Bullion Bank A wants to borrow 100 tonnes of gold to sell into the market. Bullion Bank A then contacts Central Banks X, Y and Z to borrow that gold, and begins negotiating term lengths and lending rates. Bullion Bank A selects Central Bank X’s terms, securing 100 tonnes of gold through the loan and subsequently sells it into the market. By completing just one transaction with one central bank, Bullion Bank A now knows that 100 tonnes of gold listed in Central Bank X’s IMF gold reserves is actually out on loan, and being the conduit for that gold reaching the market, they know the time and date that gold was sold into the market and length of those loans. Bullion Bank A also knows what amount of gold, lease rates and loan lengths Central Banks Y and Z are willing to accommodate even if they did not complete a transaction with those banks.

Now extrapolate that one transaction over hundreds of transactions annually between Bullion Bank A and dozens of central banks. Bullion Bank A knows gold loan amounts in the market from their own transactions, when those loans were made, and also which central banks are willing to loan what amounts of gold and at what contract term lengths. But bullion banks do not publish their borrowing activity.

The information that one bullion bank now has from its own market activity far exceeds information publicly available to any other market participants outside of other bullion banks. This “inside” information puts the bullion banks at a significant advantage to any other market participant because they are the only beneficiaries of this proprietary market information regarding timing and loan (supply) levels.

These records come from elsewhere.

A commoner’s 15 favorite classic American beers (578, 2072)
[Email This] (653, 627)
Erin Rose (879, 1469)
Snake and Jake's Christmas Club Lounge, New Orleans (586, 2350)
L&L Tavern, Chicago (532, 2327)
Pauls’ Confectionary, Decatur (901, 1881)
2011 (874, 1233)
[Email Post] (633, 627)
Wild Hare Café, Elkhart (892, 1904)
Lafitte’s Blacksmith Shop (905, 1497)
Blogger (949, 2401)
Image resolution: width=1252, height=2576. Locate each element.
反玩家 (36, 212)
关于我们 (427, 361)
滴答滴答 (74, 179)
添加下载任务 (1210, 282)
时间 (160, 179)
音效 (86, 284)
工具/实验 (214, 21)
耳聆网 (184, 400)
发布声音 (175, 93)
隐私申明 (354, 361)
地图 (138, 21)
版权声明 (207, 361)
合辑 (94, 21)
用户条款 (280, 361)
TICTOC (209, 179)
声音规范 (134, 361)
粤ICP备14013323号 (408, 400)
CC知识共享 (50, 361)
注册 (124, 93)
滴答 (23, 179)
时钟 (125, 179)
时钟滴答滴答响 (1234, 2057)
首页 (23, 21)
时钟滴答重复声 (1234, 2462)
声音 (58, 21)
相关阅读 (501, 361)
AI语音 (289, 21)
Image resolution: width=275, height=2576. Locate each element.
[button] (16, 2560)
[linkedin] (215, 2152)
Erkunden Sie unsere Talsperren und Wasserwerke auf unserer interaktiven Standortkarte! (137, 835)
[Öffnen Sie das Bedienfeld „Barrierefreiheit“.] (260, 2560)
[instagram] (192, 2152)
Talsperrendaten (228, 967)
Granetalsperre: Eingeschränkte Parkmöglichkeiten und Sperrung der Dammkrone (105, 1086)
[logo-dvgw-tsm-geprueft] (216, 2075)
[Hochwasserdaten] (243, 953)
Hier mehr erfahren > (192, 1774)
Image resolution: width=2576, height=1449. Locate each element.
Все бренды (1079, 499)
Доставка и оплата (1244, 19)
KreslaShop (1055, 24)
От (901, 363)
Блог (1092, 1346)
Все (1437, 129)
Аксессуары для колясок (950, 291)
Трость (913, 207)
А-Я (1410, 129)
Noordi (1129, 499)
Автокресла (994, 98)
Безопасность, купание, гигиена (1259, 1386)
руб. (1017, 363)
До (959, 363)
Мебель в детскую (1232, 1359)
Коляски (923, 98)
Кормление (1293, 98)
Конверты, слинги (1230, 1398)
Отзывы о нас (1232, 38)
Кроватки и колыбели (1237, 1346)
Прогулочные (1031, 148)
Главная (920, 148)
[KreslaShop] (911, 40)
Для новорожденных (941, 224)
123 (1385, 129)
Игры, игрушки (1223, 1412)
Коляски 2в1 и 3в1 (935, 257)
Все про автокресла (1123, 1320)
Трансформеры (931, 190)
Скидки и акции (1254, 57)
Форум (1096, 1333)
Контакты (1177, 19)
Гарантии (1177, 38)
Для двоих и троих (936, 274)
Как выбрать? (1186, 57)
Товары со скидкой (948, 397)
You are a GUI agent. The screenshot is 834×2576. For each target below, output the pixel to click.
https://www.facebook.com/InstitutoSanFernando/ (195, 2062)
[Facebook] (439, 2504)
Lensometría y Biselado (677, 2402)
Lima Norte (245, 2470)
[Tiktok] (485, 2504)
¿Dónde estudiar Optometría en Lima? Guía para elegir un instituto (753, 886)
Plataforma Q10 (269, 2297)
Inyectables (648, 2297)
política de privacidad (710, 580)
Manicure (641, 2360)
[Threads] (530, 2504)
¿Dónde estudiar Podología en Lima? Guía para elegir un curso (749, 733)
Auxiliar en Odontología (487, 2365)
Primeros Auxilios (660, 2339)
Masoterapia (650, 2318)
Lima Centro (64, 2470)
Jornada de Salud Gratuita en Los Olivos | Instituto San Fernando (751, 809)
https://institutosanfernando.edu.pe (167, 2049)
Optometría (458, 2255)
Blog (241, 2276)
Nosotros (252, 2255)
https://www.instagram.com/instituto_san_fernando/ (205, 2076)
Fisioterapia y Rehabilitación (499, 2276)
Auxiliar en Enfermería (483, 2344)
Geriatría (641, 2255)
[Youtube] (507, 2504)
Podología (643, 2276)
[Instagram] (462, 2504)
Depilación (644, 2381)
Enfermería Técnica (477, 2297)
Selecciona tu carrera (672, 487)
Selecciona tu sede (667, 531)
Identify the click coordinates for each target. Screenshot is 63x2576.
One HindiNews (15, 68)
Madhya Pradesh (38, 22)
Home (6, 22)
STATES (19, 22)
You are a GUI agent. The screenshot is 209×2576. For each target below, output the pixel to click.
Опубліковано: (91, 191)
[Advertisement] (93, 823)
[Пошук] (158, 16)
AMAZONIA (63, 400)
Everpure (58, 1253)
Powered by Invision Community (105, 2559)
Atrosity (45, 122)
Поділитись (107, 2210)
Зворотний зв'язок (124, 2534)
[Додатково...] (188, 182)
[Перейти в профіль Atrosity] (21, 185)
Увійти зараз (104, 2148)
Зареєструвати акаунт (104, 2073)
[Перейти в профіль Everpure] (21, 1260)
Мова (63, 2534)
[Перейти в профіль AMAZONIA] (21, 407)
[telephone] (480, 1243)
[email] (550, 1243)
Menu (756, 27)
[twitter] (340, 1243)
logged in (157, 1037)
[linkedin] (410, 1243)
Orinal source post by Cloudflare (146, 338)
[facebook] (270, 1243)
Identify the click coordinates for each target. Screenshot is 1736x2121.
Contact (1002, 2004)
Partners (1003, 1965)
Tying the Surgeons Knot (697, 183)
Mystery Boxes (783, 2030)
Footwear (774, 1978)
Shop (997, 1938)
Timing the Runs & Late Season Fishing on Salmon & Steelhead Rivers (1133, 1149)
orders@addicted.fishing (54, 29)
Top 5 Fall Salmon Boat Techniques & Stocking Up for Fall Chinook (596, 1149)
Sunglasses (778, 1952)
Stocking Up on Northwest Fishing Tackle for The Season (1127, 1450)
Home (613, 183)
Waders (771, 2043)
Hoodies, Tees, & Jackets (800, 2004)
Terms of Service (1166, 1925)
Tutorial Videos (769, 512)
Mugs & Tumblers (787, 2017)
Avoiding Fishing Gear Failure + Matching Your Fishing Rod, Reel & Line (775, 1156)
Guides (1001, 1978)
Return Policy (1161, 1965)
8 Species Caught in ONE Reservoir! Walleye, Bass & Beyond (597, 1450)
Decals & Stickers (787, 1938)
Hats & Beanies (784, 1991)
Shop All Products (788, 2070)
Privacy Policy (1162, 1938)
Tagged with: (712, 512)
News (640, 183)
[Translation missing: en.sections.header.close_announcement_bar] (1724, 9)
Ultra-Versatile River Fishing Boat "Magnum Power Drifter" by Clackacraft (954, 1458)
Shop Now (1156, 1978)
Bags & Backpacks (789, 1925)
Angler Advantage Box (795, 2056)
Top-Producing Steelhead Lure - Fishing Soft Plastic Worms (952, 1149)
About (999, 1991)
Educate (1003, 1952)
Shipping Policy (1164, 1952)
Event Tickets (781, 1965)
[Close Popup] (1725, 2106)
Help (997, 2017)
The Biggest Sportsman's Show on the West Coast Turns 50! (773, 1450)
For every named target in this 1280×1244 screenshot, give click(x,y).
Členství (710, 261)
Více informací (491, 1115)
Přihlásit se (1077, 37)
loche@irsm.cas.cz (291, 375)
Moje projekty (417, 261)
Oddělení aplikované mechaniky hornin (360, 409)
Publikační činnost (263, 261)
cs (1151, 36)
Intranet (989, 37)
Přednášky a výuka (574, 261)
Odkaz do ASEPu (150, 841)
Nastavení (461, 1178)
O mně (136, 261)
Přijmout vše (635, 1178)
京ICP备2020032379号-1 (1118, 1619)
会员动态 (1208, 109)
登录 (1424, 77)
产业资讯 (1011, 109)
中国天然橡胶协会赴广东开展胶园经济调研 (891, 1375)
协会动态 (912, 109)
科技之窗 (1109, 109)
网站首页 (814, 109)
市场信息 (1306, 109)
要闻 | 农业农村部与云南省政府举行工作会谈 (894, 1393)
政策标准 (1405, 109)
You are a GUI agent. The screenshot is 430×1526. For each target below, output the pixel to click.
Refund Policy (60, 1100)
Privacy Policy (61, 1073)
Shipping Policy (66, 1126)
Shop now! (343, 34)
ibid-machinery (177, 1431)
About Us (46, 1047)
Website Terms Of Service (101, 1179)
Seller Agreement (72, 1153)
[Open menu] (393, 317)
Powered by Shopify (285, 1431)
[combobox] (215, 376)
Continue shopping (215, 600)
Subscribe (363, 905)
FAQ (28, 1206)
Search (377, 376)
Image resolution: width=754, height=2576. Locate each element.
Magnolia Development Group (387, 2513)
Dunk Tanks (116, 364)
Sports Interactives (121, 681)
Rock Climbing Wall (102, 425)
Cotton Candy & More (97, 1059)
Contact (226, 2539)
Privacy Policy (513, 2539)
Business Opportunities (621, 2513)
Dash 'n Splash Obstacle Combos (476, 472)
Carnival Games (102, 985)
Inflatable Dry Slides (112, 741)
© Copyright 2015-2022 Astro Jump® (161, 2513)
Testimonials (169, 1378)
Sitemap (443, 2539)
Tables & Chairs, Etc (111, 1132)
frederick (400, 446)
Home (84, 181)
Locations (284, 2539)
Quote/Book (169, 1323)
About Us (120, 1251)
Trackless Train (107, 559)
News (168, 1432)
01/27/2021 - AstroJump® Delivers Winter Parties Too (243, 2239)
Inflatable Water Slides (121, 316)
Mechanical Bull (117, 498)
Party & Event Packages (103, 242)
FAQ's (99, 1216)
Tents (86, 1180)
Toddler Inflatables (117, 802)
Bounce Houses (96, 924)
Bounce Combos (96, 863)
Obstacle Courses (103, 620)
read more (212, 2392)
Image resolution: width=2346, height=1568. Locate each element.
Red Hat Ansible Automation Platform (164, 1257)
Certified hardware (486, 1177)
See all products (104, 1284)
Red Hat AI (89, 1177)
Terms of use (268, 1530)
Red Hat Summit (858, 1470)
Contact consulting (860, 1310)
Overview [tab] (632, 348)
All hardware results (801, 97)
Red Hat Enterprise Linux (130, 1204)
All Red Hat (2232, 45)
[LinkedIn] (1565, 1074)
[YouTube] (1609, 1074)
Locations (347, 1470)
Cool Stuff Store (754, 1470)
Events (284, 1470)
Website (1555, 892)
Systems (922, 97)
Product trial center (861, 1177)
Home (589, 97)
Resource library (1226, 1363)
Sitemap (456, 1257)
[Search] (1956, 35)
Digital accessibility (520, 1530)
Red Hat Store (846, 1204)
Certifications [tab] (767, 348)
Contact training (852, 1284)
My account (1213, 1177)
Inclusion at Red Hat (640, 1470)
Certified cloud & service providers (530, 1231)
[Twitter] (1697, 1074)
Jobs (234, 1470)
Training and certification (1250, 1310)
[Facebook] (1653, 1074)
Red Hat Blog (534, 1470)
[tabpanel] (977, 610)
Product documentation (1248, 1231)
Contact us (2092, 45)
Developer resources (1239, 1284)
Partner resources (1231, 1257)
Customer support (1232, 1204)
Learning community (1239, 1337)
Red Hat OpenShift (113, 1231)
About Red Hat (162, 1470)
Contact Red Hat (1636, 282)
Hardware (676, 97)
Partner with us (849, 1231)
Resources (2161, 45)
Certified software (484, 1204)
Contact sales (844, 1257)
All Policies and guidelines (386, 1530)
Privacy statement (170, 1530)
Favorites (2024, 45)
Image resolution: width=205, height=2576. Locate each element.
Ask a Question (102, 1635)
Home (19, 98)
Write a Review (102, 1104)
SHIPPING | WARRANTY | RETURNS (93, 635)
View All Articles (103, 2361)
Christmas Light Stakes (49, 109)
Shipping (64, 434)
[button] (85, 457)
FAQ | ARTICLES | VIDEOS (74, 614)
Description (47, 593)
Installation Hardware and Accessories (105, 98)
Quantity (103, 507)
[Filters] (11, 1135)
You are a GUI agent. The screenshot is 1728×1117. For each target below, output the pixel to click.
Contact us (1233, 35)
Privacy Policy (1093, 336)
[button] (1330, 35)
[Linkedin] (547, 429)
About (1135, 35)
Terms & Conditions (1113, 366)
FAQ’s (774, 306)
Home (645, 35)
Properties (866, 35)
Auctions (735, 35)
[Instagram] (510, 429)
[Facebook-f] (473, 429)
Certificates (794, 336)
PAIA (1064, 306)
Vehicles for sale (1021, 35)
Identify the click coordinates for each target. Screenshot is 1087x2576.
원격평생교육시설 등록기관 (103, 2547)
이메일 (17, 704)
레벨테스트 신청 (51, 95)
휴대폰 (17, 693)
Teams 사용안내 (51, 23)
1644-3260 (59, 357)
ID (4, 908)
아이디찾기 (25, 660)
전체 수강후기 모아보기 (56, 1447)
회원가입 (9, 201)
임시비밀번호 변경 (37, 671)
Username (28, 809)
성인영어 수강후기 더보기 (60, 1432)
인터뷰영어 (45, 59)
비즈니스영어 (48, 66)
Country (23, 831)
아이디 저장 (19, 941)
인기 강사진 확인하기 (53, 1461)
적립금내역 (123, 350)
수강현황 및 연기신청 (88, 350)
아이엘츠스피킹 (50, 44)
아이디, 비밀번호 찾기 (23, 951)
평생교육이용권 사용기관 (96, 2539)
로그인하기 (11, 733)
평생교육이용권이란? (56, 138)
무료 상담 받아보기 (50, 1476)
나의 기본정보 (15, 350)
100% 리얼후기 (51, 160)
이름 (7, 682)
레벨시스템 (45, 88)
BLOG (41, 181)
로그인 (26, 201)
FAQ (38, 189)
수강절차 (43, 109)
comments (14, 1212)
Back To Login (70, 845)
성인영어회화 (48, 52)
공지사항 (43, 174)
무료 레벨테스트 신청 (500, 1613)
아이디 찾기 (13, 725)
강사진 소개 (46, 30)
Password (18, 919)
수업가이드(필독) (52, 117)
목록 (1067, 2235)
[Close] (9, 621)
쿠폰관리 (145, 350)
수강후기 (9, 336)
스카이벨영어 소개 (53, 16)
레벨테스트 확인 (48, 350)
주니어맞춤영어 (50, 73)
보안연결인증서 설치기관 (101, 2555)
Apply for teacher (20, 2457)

Now hypothesize another situation:

Bullion Bank A has gold desk operations in every gold market in the world, Dubai, New York, Sydney, Hong Kong and London. If Bullion Bank A knows that when the London market opens, they will be selling 100 tonnes of loaned gold into the market that has the potential to impact prices, what’s stopping them from front running those trades in other markets beforehand? Nothing. Being the sole beneficiary of their own market activity, Bullion Bank A now has the ability to place their bets in each gold market around the globe with the knowledge that when the London market opens, a certain level of gold that they control will be sold into the market.